DATASET EXCERPTS |
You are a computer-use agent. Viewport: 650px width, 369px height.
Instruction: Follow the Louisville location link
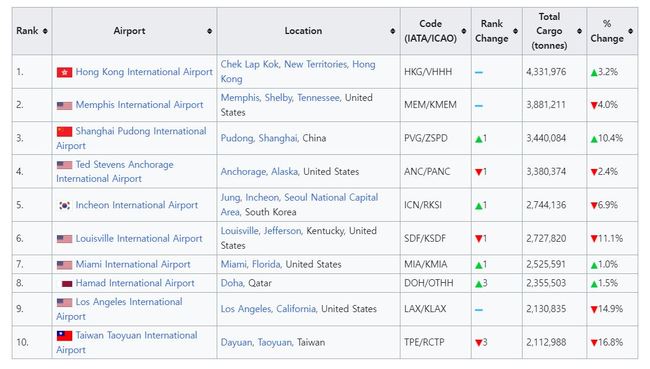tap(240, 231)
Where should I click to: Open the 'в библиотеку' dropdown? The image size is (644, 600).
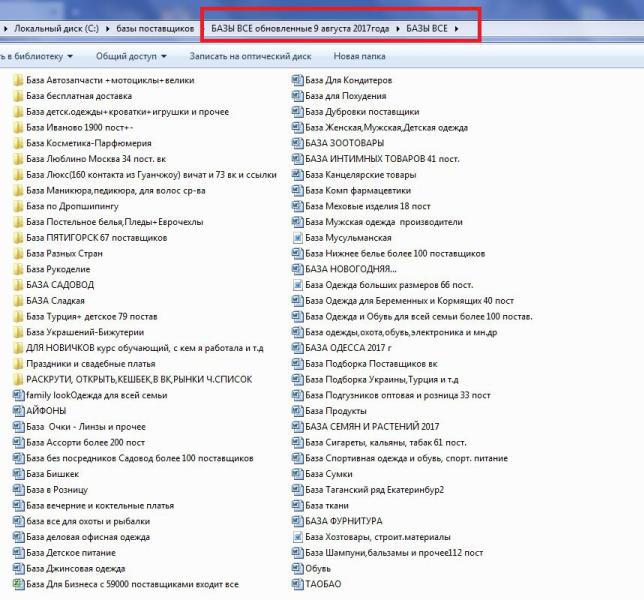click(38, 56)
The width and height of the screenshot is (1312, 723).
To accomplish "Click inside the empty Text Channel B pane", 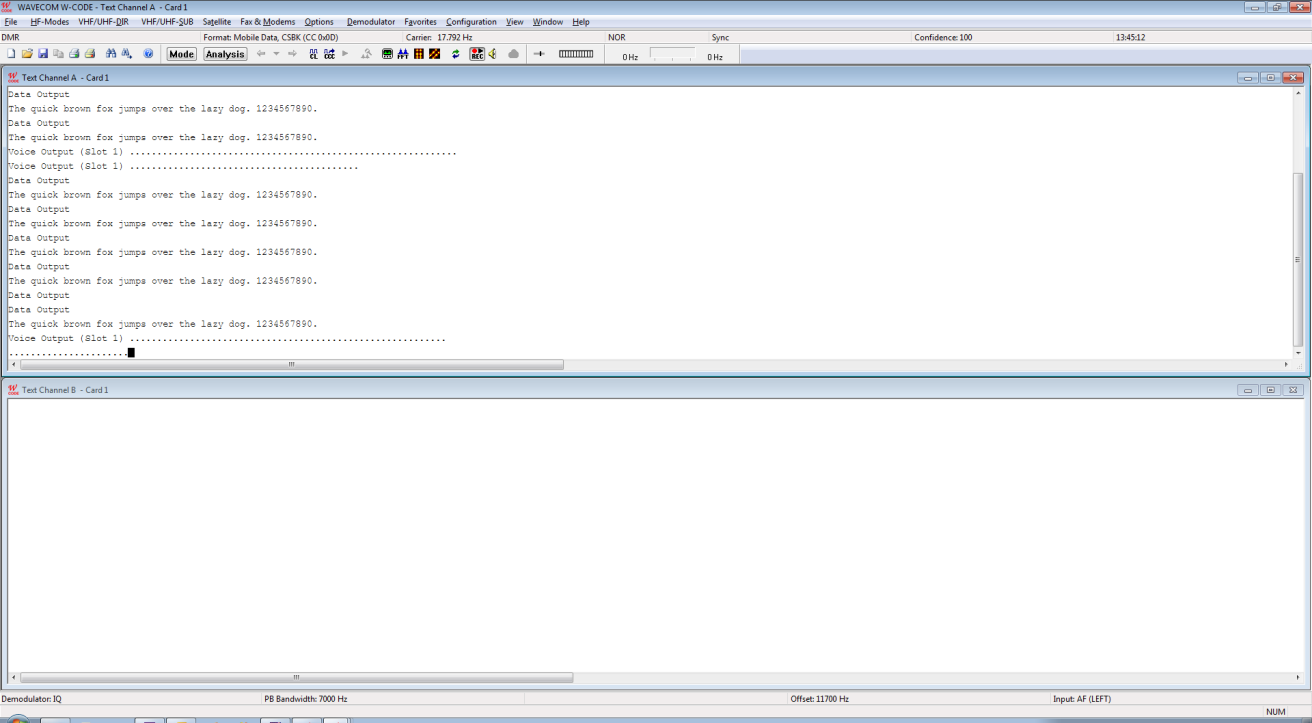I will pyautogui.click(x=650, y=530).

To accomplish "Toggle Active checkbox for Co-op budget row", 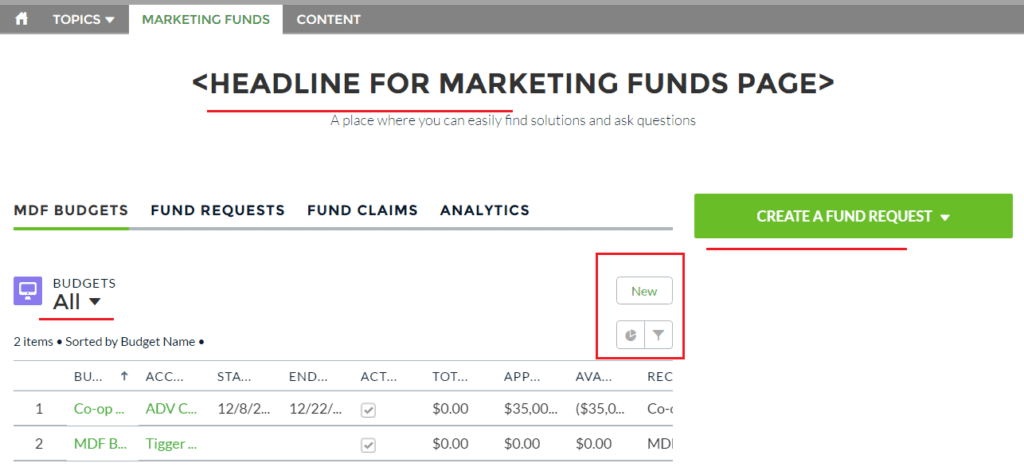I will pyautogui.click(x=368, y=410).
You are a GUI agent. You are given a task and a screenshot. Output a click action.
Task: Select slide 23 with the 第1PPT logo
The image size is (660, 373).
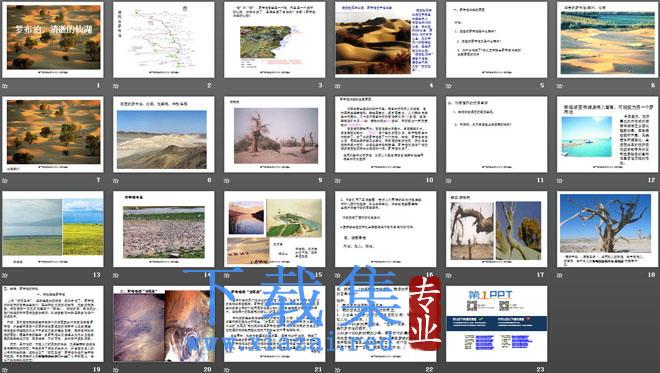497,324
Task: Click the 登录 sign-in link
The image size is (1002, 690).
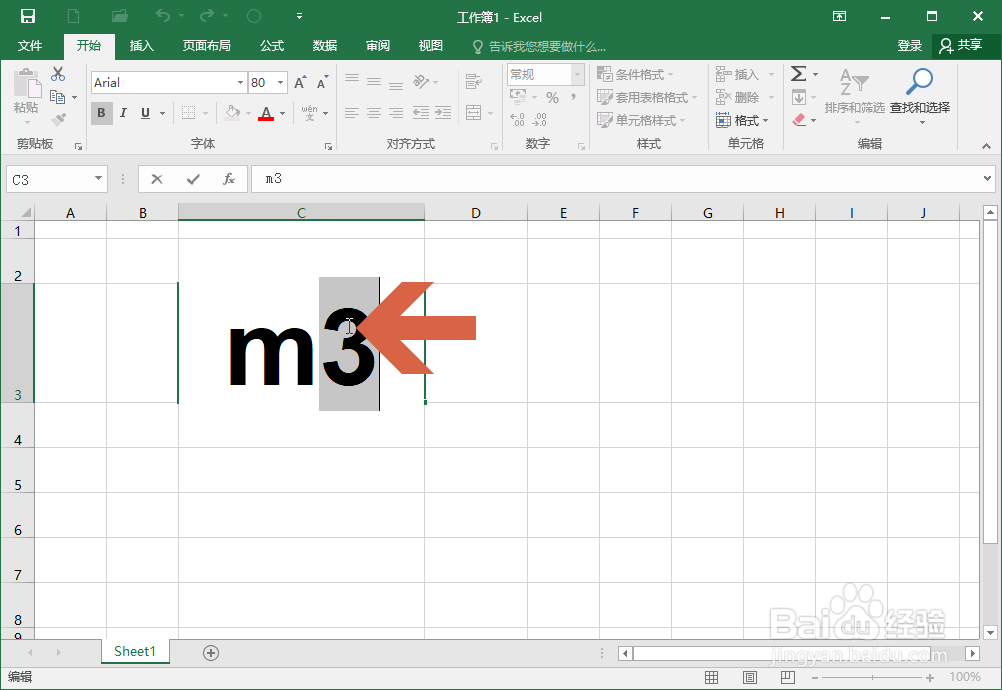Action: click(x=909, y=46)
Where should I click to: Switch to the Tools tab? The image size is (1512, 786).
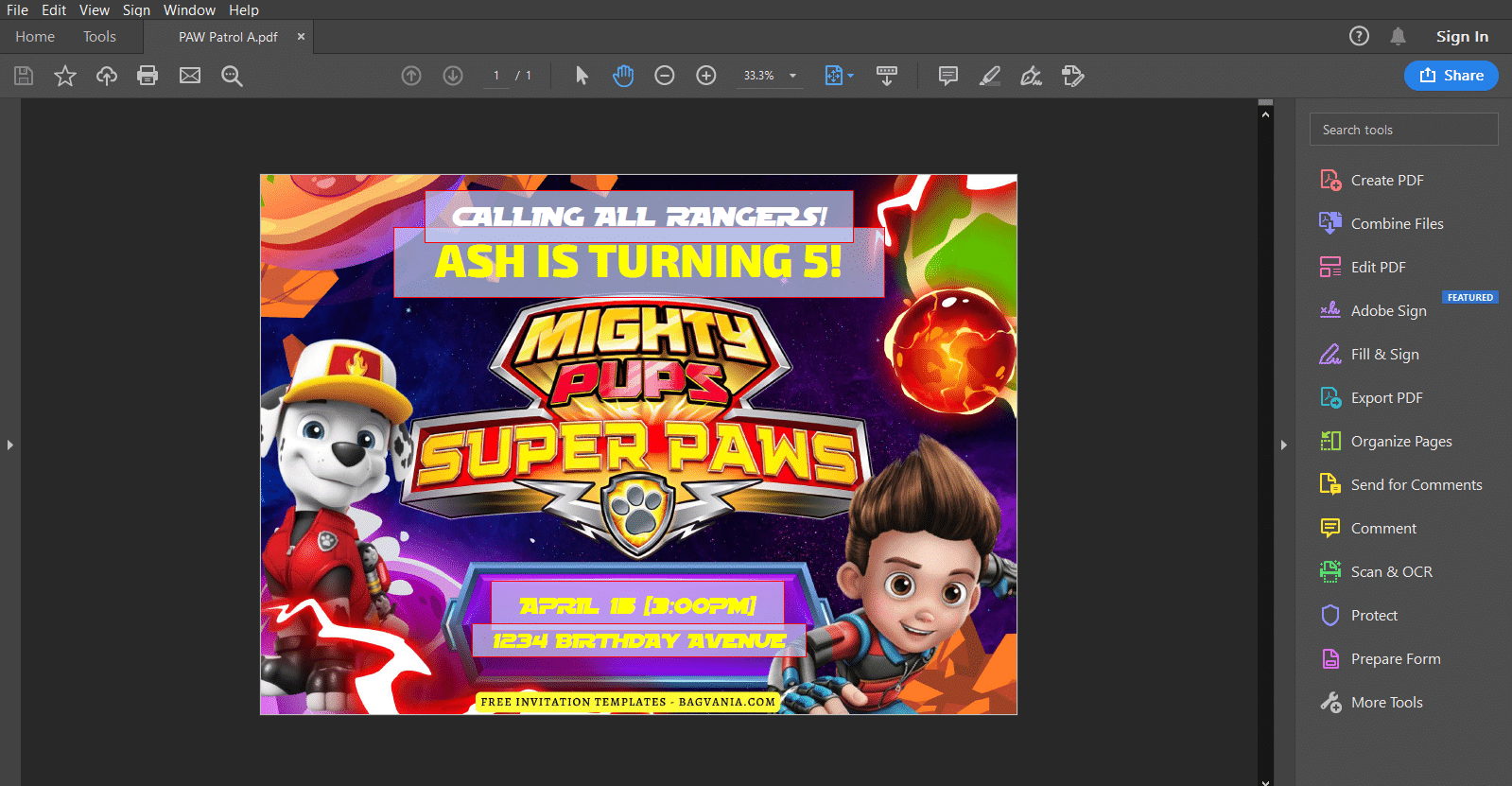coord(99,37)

WHAT IS REQUIRED | Once the pictures are set aside, what is needed is the lines from the line with "Where should I click to: Switch" through the end of the data, written out exactly and alone.

THE COMPLETED TASK |
Where should I click to: Switch to the Tools tab? The image size is (1512, 786).
coord(99,37)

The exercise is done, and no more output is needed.